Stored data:

◆ ◆ ◆ ◆ ◆

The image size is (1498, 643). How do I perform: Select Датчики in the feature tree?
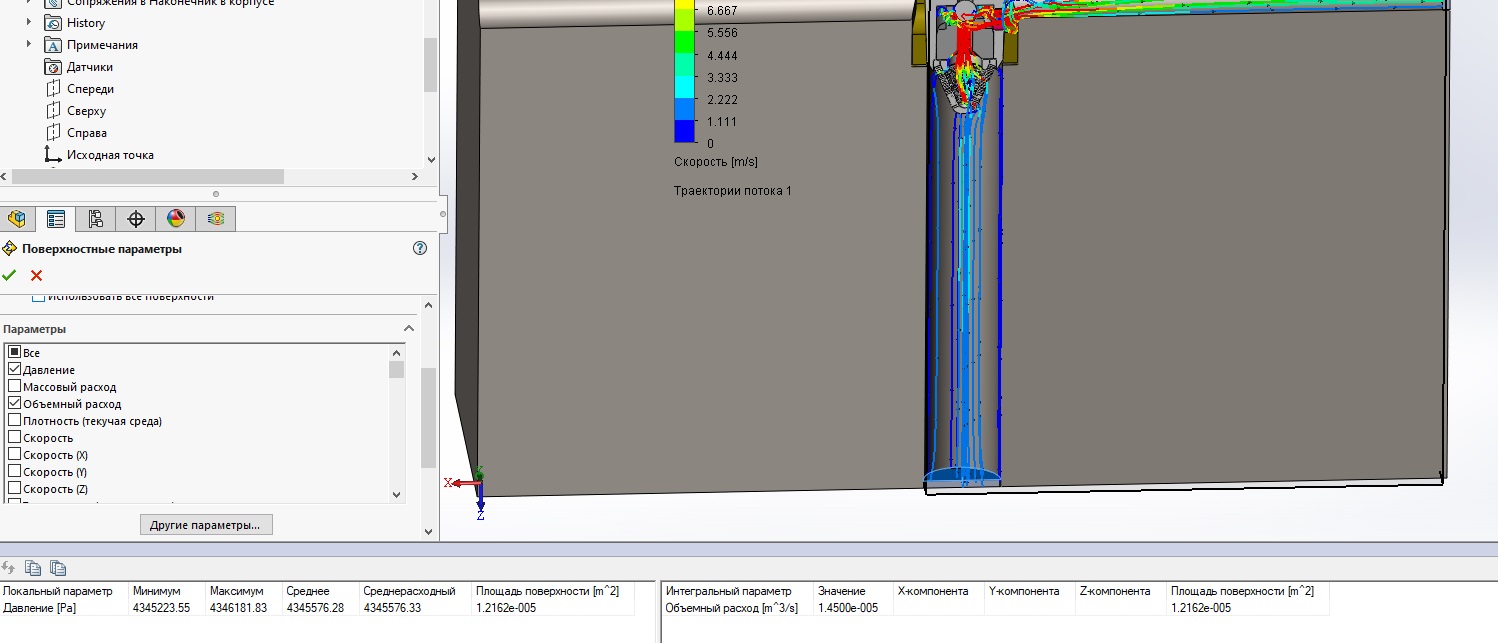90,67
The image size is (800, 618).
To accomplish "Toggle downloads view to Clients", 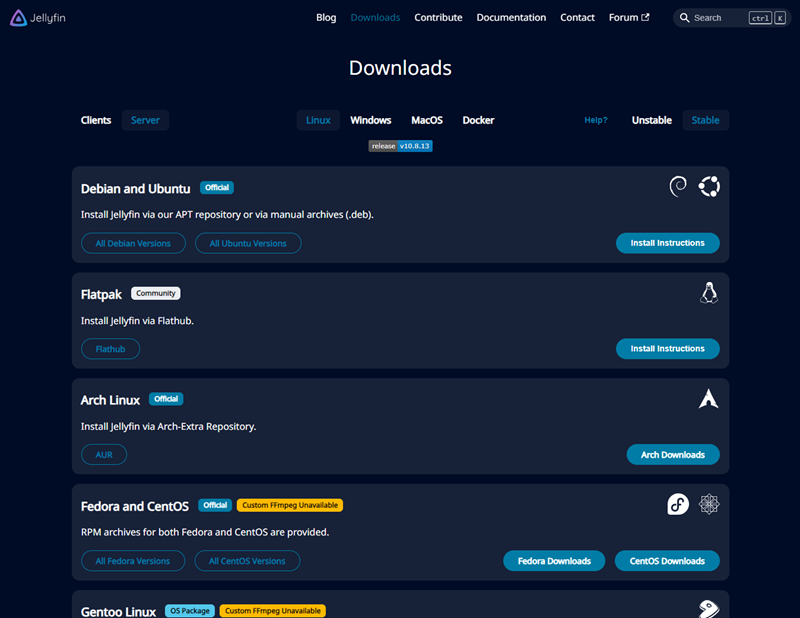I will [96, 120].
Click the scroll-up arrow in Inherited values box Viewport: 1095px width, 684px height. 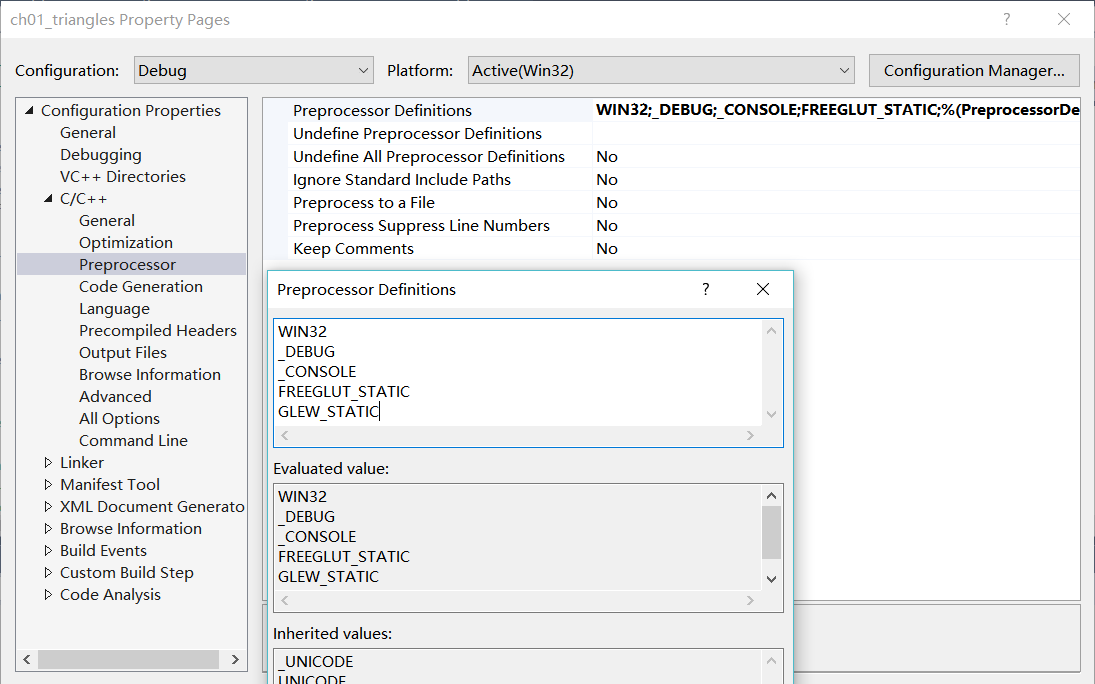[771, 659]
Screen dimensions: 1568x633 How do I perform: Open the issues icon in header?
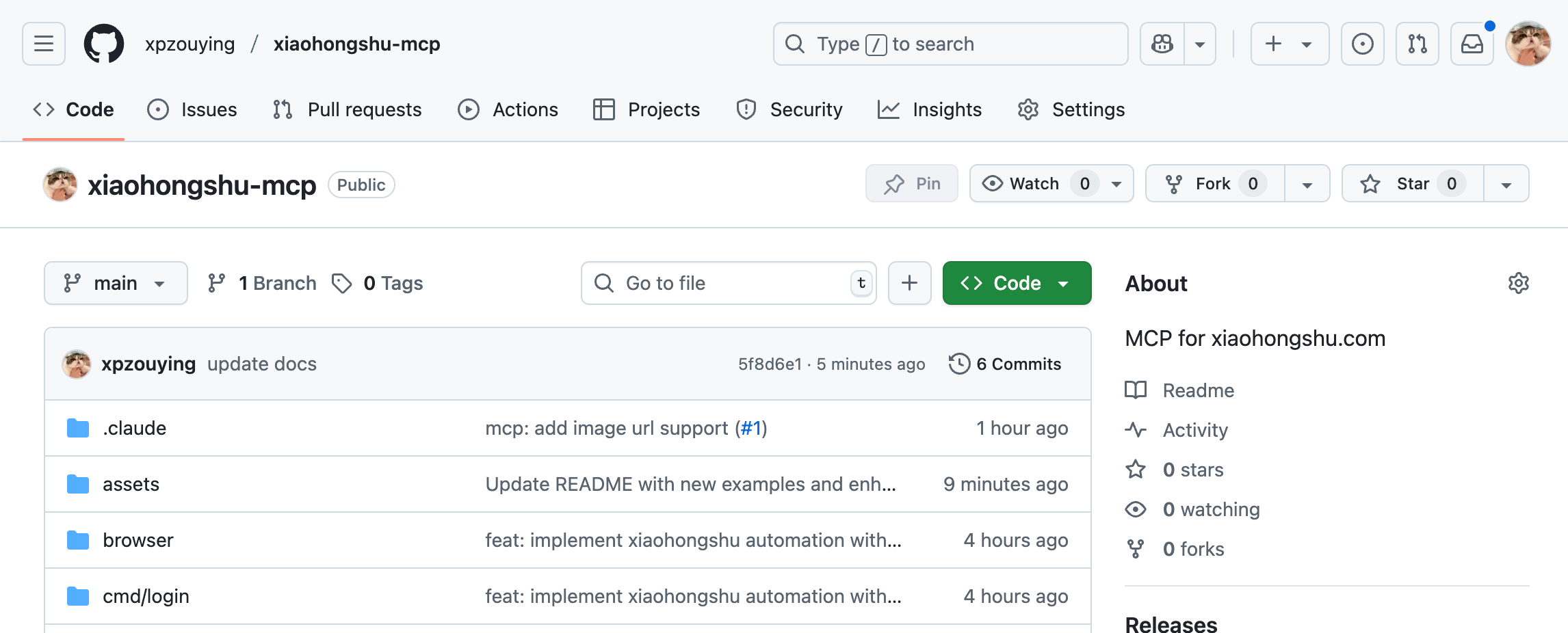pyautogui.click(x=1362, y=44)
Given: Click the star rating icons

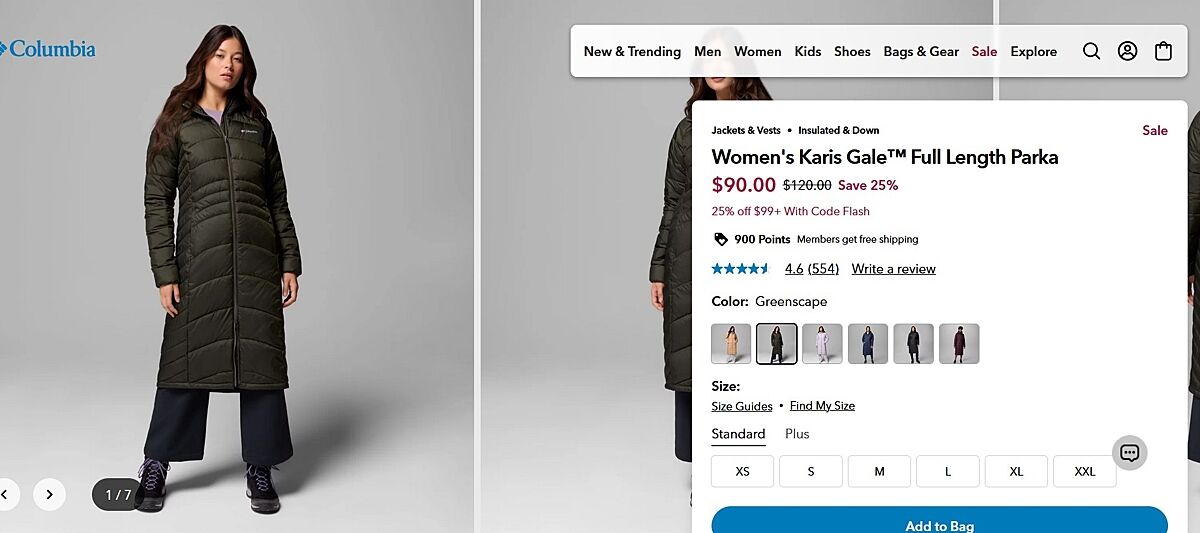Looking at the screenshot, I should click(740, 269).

◆ ◆ ◆ ◆ ◆

Problem requirements
Write out exactly the lines from the line holding "Screen dimensions: 1568x633" through the last line of the records above, inclusive, and nothing more. Leave out the pictures.

Task output
Screen dimensions: 1568x633 How do I perform: Open the issues icon in header?
pyautogui.click(x=1362, y=44)
Given: Click the star rating icons

Looking at the screenshot, I should click(740, 269).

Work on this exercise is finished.